Die anderen waren bei mir angekommen. Deon packte meinen Helm und stieß ihn an seinen, grinste mich durch das Gitter hindurch an, sein nasses Gesicht feierte meinen Spielzug. Ich spürte eine Hand auf meiner Schulter, immer und immer wieder, lobend, den Triumph mit mir teilend. Der Schiedsrichter rief uns zur Aufstellung und ich wurde von meinen Mitspielern zur Feldmitte eskortiert, begleitet vom unerschöpflichen Jubeln meiner Fans. Ich war voller Adrenalin und Stolz, fühlte mich unbesiegbar.

Ich sah nicht viel durch das Gitter meines Helmes, aber alles was wichtig war. Die Gegner, meine Spieler, den Ball, die Linien, die Gabel. Den Rest konnte ich spüren. Den Pfiff, der mich reflexartig in Bewegung brachte, den Rasen unter meinen Schuhen, den Ansporn der Zuschauer und das Gewicht meiner Gegner, wenn sie sich auf mich warfen, mich zu Boden rissen und ich mich geschlagen geben musste.

Ich mochte die Geschwindigkeit des Spiels und seine kurzen Pausen, liebte die Atmosphäre eines Alles oder Nichts, lebte den Sieg.

Wir gewannen das Spiel, ließen uns feiern und zogen wie ruhmreiche Gladiatoren vom Feld. In der Umkleide entfachte das absolute Chaos, das Feiern eines wilden Haufens, voller Energie. Für diesen Moment fühlt man sich ewig.

Es ergibt sich ein Sinn, ein Gefühl, etwas geschafft zu haben. Wir teilen es, spüren es gemeinsam und gehören zu etwas Großem, zu etwas Unsterblichen. Ich gehöre dazu.

Es dauerte eine Stunde bis wir uns beruhigt hatten, bis wir wieder auf dem Boden aufgekommen waren. Wir zogen uns um, waren immer noch ein bisschen aufgedreht. Um mich herum lauter glänzende Oberkörper, Körper aus Stahl.

„Kommst du mit zur Party?", fragte mich Owen, legte mir seine Hände auf die nackten Schultern. Fest und fordernd, hier machte keiner halbe Sachen. „Nein", musste ich ihm sagen, „ich feiere in Kenosha weiter."

Er wusste offensichtlich nicht wo das war, vermutete wohl, dass es etwas Großes war. „Okay, aber schade. Du warst heute echt gut, Mann."

„Danke", sagte ich. Er ließ mich los und wir gaben uns einen Handschlag.

Es wurden zehn Handschläge und eine unfreiwillige Spaßrangelei bis ich den Football Center verlassen hatte. Ich war glücklich als ich in meinen Wagen stieg, drehte die Musik auf und startete den Motor.

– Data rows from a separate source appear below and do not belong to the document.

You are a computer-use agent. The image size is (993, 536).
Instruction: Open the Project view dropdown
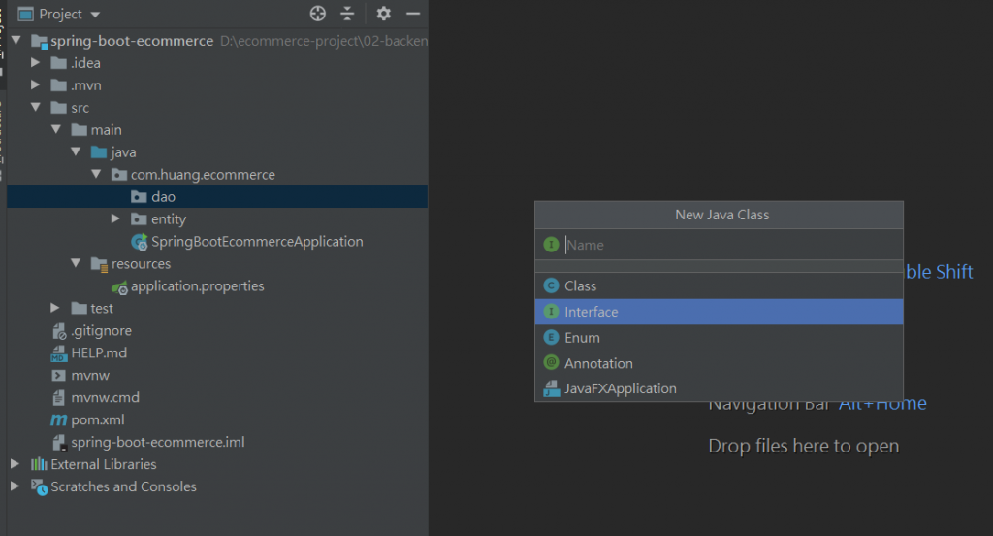click(x=95, y=15)
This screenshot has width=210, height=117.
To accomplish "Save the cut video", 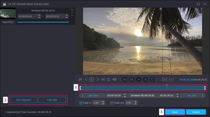I will pos(175,112).
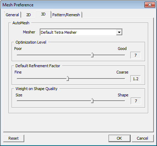Click the Optimization Level slider handle
This screenshot has height=146, width=157.
(x=92, y=55)
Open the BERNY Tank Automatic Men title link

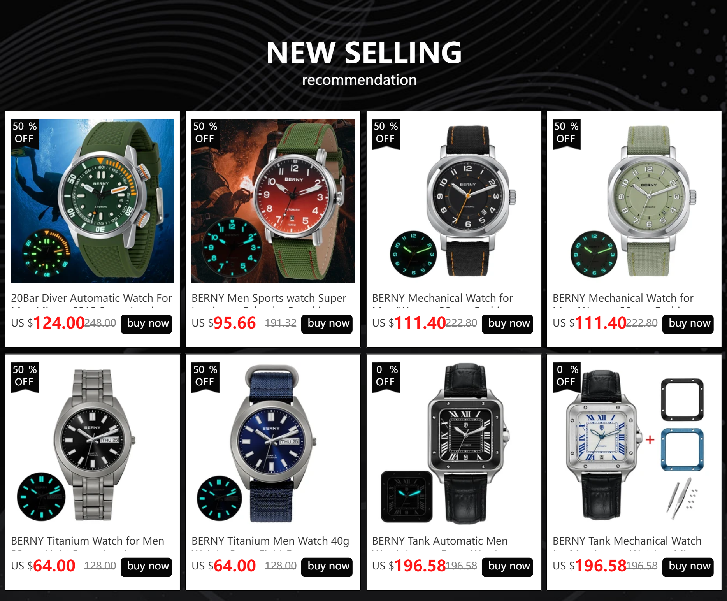coord(440,541)
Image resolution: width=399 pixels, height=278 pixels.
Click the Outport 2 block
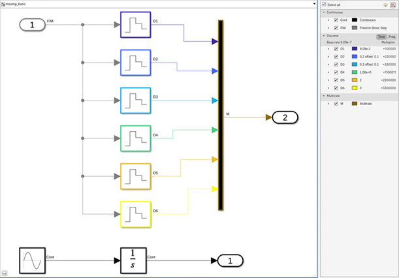click(x=285, y=117)
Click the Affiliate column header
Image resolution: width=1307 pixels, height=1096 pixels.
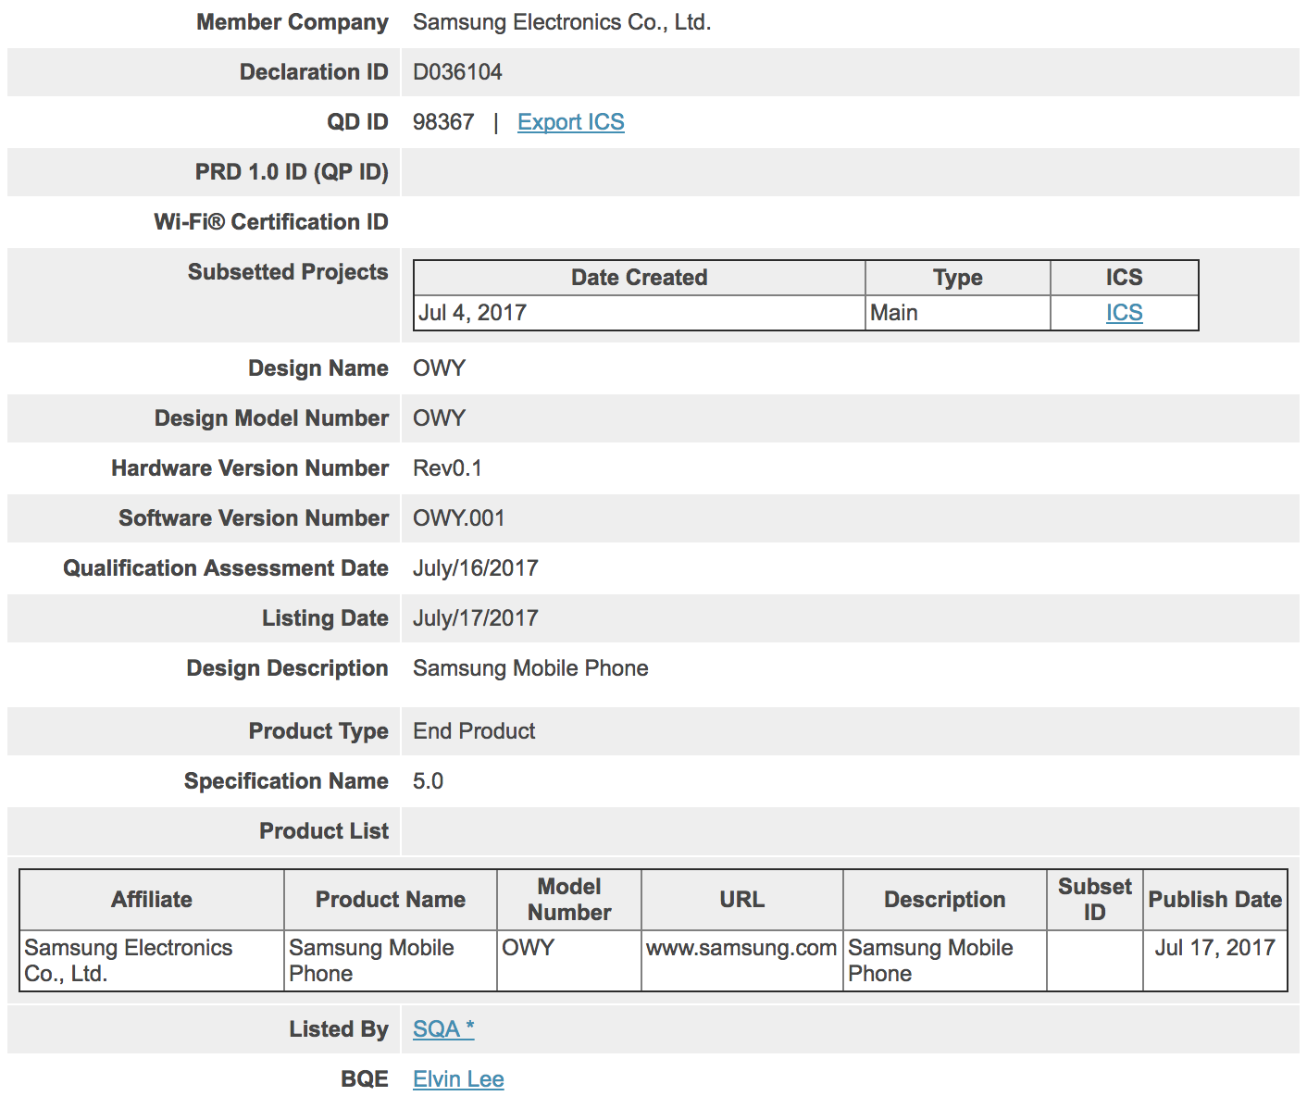click(x=152, y=900)
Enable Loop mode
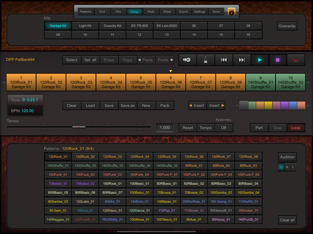The image size is (313, 234). tap(296, 128)
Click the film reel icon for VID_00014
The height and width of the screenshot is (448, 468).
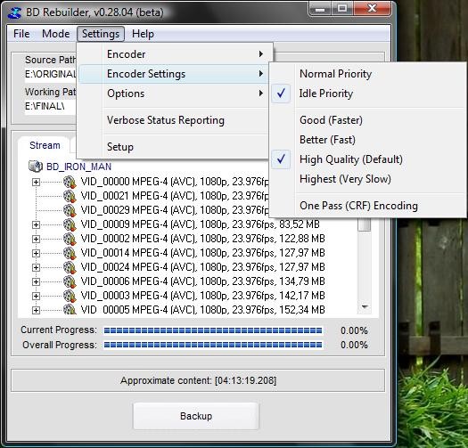[70, 253]
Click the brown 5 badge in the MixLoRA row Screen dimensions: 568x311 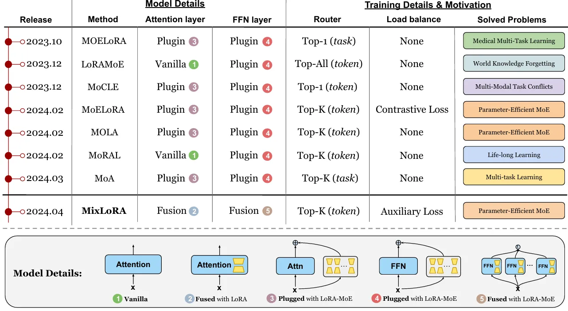click(x=267, y=212)
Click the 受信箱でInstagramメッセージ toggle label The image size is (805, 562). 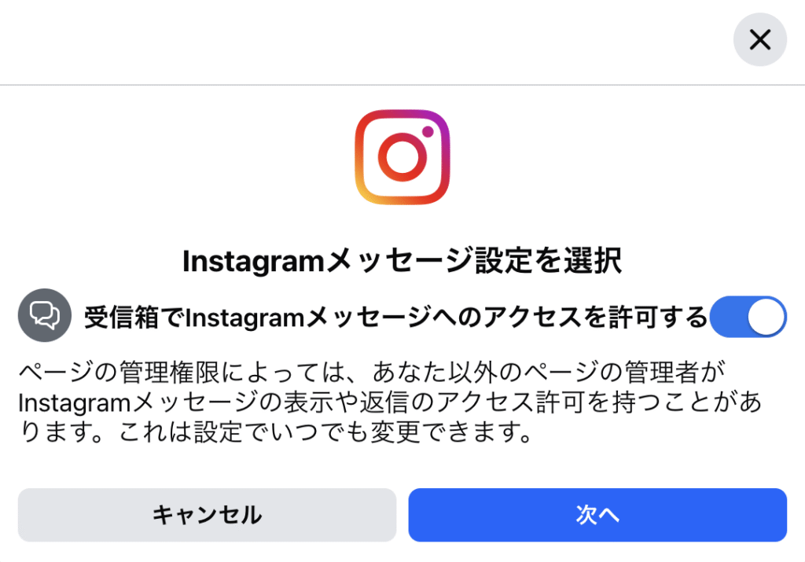coord(396,318)
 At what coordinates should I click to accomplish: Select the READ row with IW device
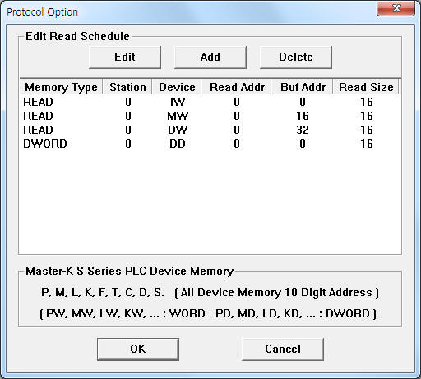pos(210,102)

Doch für mein vollständiges Glück fehlte noch Austin. Wäre mir auf der Fahrt zu ihm eine Streife entgegengekommen, hätte man mich angehalten, viel zu schnell fuhr ich, viel zu unaufmerksam, dabei war ich nicht mal alkoholisiert.

Ich hätte jetzt gerne etwas getrunken, einfach nur, um mein Glücksgefühl weiter in die Höhe zu treiben und vielleicht etwas Dummes zu tun, etwas, das Spaß machte. Wir hatten ausgemacht, dass wir uns in einem kleinen, einfachen Restaurant, treffen.

Als ich die Tür aufstieß, hörte ich laute Stimmen und der Geruch von Essen lag in der Luft. Austins kleiner Freundeskreis war nicht zu übersehen, sie waren fast die einzigen Gäste. Er saß mit zwei Mädchen und zwei Jungen an einem Tisch. Sie diskutierten laut, beugten sich lachend über den kleinen Tisch und gestikulierten wild.

Als Austin aufblickte und mich sah, strahlte er und kletterte eilig von der Sitzbank. Er kam mir entgegen, schlang seine Arme um mich und küsste mich. Immer wenn er das tut glaube ich, dass wir füreinander gemacht sind.

Jetzt war mein Tag vollkommen. Ich hatte ein erfolgreiches Footballspiel hinter mir und Austin in meinen Armen, wünschte mir, dass jeder Tag so sein könnte.

Da war ein kleines bisschen Nervosität in seinem Gesicht, als er mich an die Hand nahm und mich zum Tisch zog. Seine Freunde hatten ihre Diskussion beendet und sahen mich jetzt neugierig an. Ich hatte trotzdem das Gefühl, dass sie schon eine Menge über mich wussten.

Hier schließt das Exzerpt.